__Source material__.
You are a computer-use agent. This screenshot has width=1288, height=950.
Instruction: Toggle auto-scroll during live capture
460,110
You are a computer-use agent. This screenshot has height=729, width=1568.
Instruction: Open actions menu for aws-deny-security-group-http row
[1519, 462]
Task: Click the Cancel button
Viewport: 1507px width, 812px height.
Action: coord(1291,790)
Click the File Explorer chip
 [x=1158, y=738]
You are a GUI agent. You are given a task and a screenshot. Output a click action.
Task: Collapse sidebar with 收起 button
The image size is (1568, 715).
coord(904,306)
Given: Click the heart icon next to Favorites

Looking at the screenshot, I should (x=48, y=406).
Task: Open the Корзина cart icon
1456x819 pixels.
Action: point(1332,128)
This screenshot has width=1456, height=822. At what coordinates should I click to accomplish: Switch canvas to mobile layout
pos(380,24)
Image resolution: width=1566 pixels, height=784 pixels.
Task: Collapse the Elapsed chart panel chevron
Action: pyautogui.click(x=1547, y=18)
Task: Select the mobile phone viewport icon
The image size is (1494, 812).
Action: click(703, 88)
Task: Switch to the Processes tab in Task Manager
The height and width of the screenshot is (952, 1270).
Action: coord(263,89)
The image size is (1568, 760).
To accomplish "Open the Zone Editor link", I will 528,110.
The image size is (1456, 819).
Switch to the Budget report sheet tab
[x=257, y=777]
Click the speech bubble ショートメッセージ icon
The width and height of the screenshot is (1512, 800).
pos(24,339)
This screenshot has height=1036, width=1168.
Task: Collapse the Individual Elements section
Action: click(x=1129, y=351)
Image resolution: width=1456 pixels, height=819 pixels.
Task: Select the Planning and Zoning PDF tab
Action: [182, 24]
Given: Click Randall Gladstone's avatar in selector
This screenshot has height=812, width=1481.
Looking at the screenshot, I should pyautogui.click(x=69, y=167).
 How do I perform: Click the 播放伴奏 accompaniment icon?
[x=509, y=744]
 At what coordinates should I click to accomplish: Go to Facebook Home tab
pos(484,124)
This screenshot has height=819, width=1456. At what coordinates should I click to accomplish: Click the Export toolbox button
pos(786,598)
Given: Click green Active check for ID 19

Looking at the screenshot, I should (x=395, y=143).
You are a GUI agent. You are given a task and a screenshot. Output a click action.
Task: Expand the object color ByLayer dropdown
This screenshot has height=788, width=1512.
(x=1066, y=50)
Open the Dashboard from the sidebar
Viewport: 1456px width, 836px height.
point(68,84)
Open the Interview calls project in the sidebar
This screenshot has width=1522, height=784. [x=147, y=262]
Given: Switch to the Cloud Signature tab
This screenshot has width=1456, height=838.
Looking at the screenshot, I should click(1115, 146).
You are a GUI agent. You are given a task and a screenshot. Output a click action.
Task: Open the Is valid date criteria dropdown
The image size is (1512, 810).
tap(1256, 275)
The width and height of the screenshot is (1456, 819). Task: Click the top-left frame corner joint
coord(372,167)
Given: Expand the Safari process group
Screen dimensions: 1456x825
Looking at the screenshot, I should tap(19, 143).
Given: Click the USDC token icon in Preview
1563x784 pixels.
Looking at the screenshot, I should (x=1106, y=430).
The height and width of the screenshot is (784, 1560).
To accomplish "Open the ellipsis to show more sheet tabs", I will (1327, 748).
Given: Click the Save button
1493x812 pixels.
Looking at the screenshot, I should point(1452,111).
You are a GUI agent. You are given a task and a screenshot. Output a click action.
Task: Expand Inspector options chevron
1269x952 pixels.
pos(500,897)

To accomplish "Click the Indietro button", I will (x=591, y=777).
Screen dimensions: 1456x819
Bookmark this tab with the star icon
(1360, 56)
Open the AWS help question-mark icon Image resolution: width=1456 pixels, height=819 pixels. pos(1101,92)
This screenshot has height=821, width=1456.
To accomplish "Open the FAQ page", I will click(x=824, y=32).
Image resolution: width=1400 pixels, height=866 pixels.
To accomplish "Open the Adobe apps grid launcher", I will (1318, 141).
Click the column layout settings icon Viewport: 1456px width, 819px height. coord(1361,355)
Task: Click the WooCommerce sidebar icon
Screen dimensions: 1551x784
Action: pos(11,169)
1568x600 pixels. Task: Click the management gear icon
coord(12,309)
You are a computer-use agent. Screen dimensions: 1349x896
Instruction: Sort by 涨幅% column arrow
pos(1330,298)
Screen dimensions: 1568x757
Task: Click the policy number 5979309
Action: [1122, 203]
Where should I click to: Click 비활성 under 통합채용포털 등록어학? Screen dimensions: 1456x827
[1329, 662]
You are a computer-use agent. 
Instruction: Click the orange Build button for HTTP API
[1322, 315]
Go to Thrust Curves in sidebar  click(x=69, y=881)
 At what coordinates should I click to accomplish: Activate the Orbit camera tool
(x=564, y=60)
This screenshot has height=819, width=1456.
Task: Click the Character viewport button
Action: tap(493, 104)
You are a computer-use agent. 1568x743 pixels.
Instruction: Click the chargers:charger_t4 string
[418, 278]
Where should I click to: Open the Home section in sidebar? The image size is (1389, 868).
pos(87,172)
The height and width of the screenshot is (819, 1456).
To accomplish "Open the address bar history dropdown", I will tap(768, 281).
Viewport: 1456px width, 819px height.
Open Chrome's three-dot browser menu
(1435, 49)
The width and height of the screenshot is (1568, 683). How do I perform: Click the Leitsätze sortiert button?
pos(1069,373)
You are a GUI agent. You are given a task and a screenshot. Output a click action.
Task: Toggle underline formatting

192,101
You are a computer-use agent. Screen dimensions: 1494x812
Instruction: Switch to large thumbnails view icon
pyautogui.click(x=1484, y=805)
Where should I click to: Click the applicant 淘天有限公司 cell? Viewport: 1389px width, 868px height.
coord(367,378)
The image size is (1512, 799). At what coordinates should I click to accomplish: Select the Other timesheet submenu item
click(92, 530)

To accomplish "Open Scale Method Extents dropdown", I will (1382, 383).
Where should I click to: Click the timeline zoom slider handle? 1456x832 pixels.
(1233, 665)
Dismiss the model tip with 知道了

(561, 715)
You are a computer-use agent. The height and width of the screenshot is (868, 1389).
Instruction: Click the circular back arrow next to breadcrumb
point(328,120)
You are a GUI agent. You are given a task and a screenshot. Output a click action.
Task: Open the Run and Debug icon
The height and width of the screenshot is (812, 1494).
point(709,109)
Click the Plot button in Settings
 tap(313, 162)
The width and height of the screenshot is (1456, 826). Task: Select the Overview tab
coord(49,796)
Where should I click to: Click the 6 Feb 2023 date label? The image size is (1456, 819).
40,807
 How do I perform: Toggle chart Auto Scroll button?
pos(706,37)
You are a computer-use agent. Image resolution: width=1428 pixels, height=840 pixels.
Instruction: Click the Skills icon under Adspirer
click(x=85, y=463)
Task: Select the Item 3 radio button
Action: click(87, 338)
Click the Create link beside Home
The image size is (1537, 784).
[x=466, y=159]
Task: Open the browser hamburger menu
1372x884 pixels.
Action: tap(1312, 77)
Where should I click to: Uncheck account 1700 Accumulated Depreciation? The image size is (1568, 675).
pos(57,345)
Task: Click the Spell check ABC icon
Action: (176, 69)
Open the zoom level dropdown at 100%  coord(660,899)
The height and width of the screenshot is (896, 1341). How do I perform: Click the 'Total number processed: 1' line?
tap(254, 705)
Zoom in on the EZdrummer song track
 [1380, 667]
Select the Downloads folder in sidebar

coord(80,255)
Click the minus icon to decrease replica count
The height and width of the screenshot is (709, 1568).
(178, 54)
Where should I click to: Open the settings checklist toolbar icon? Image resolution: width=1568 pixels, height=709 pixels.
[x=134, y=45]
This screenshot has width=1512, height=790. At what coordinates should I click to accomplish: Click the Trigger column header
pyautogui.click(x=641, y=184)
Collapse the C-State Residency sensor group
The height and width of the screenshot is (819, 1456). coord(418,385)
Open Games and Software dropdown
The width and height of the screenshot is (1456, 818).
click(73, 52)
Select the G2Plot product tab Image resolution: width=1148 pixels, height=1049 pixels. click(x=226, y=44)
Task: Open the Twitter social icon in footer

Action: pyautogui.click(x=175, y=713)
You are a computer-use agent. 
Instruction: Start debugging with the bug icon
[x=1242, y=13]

__Problem to work on__. Go through the listing above and list every line that has the word "computer".

__Response__.
You are a computer-use agent. This screenshot has width=1288, height=950.
You are a computer-use agent. This screenshot has height=729, width=1568.
You are a computer-use agent. Screen dimensions: 1349x896
You are a computer-use agent. 
You are a computer-use agent. 1568x743 pixels.
You are a computer-use agent. Screen dimensions: 1494x812
You are a computer-use agent. The height and width of the screenshot is (868, 1389).
You are a computer-use agent. Image resolution: width=1428 pixels, height=840 pixels.
You are a computer-use agent. 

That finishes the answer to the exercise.